Schon in der Volks- und Hausmedizin wird der Lindenblütentee bei Erkältungskrankheiten und zur Beruhigung eingesetzt. Schon Lindenblütentee wirkt nicht nur gegen zu hohes Fieber und bei Erkältungen, sondern auch als nebenwirkungsfreies Schlafmittel und bei Eisenmangel. Lindenholzkohle wirkt bei Durchfall, Darmentzündungen und Schwermetallbelastung und äußerlich bei Mundgeruch und Zahnfleischentzündungen. Ein kühler Umschlag aus Lindenblüten- oder Blättertee beruhigt die Haut bei Sonnenbrand und Insektenstichen. Lindenrinde und –Blätter wirken äußerlich angewendet als Wundheilmittel. Cremes auf Lindenbasis, die man sich leicht selbst herstellen kann, wirken Pickeln und Falten entgegen. Stark gebrauter Lindenblütentee schenkt glänzendes Haar. Lindenknospen, -blätter und -blüten beruhigen das Herz und die Nerven. Linden-Extrakte lassen einen zu hohen Blutzuckerspiegel sinken und verbessern die Insulinsensitivität.

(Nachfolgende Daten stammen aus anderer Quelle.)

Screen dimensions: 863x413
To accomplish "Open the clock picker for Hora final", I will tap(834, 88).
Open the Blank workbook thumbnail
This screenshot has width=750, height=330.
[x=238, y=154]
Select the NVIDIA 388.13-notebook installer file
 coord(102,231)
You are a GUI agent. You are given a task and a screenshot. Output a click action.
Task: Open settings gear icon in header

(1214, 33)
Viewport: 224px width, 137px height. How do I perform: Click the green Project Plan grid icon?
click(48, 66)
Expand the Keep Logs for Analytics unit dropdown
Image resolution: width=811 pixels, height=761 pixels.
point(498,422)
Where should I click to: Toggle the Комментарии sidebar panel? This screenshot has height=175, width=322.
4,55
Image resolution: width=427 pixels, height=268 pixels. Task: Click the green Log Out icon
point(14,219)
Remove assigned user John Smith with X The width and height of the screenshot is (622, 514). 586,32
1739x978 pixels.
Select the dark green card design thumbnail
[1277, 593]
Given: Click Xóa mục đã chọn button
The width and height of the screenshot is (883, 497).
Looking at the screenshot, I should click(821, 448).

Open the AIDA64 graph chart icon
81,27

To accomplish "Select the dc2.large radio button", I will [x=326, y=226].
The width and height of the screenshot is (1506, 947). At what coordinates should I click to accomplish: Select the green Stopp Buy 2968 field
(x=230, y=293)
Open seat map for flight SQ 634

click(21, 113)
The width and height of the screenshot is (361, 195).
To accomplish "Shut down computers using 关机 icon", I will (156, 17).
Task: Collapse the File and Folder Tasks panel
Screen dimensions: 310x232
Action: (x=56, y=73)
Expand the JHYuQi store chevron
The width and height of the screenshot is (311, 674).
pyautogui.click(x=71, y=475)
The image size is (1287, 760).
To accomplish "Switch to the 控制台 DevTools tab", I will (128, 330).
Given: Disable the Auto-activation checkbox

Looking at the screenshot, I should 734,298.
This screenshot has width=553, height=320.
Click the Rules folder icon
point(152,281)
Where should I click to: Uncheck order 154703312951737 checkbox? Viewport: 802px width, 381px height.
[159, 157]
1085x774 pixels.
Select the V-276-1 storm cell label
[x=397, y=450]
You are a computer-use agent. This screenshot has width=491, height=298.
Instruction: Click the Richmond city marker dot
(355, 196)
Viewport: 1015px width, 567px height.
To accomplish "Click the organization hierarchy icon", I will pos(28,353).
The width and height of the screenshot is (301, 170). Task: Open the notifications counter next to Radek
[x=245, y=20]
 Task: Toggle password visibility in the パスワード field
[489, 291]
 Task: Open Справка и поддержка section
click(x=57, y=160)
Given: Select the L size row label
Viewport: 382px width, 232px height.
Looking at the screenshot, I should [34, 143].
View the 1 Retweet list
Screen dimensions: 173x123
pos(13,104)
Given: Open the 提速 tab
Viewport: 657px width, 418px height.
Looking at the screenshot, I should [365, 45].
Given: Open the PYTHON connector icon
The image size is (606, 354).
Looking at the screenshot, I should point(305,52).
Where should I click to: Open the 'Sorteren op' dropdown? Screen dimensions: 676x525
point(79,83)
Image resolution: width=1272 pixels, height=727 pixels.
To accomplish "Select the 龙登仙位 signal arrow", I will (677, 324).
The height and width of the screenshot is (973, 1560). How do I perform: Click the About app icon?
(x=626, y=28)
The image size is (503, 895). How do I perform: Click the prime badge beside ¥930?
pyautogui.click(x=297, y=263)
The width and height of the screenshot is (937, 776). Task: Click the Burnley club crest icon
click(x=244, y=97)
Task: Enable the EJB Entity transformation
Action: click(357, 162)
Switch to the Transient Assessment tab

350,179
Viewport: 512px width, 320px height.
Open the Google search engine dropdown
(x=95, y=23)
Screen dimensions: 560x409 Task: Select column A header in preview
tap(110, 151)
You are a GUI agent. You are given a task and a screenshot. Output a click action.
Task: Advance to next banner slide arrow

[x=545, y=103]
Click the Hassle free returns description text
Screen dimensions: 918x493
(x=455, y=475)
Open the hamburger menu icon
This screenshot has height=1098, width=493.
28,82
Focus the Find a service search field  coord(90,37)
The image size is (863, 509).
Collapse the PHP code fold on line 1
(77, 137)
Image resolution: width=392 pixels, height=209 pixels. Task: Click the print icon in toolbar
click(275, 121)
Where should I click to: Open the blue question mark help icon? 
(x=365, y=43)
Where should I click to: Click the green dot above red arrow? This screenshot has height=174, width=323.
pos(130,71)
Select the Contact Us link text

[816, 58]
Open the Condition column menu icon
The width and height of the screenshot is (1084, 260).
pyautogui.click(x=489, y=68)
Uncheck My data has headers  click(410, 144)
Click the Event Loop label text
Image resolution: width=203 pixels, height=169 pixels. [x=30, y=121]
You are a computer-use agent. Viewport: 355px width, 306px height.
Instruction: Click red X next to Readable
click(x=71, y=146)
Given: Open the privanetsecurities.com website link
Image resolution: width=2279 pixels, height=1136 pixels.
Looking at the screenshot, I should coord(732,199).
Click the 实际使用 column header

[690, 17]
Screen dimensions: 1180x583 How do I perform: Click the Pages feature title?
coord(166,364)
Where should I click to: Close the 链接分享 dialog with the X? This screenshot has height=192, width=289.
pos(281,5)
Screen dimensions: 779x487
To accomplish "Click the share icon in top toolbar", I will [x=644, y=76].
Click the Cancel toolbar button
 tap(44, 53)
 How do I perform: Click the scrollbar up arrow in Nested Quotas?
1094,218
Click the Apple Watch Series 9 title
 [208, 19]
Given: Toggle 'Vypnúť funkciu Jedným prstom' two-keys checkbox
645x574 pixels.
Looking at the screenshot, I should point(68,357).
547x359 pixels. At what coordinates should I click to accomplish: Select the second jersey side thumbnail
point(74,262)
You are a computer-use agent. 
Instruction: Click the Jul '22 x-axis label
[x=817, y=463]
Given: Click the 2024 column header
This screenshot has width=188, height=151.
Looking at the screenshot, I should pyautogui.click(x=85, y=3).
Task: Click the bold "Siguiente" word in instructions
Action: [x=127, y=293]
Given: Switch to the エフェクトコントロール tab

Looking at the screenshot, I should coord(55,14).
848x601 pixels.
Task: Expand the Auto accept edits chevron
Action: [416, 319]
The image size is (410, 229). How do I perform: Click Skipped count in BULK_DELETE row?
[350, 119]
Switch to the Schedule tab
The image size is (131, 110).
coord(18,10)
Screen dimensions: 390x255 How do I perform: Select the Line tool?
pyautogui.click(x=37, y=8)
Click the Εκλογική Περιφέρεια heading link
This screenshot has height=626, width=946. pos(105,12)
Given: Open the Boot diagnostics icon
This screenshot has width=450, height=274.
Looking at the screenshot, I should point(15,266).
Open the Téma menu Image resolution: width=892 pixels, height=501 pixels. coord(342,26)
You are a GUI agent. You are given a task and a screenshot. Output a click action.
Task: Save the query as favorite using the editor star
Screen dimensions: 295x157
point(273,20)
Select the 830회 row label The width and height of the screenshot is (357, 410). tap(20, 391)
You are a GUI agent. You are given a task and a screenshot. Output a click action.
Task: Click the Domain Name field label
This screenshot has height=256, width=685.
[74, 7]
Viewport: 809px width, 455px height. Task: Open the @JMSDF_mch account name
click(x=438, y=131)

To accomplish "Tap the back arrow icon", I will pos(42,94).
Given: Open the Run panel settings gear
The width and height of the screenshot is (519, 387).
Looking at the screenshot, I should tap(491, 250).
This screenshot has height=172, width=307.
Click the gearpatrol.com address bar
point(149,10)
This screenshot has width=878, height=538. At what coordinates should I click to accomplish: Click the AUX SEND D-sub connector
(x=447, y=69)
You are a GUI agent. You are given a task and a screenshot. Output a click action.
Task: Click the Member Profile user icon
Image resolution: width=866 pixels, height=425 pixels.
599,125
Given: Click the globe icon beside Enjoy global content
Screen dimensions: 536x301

Blüten, Blätter und andere Teile des Baumes sind essbar und völlig ungiftig, und Zubereitung sowie Anwendung können unkompliziert zu Hause durchgeführt werden. Zu jeder Jahreszeit hat die Linde etwas zu bieten. Im Winter und Frühjahr kann man die Knospen als Power-Nahrung ernten, im Frühling die jungen Blätter für einen leckeren Wildkräuter-Salat, im Sommer die Blüten für Tees und Salben, und im Herbst die köstlichen Samen, die lecker schmecken im Müsli oder im Salat. Grüne frische Blätter wachsen aus Stamm und Wurzel bis zum Frost nach und eignen sich für Pestos, Salate und Smoothies. Jeder kann ganz einfach ein Nahrungsergänzungsmittel aus Lindenblättern herstellen. Bei Rohkosttemperatur Lindenblätter trocknen. Nach Bedarf in einer Kaffeemühle pulverisieren. Einen Teelöffel in Smoothie oder Salat tun oder im Schüttelbecher in Wasser auflösen und trinken. Beim Joggen zupfe ich mir oft Lindenblätter oder –knospen ab und esse sie an Ort und Stelle. Alle Teile des Baums sind völlig ungiftig und damit essbar. Außerdem schmecken sie lecker: Blätter, Blüten, Knospen und Samen. Der Herzensbaum der Deutschen hat viel zu bieten für unser seelisches Wohlergehen und unsere Gesundheit. „Bäume essen“: tun wir es unseren Vorfahren gleich, die Linden als Energie- und Kraftspender verehrten.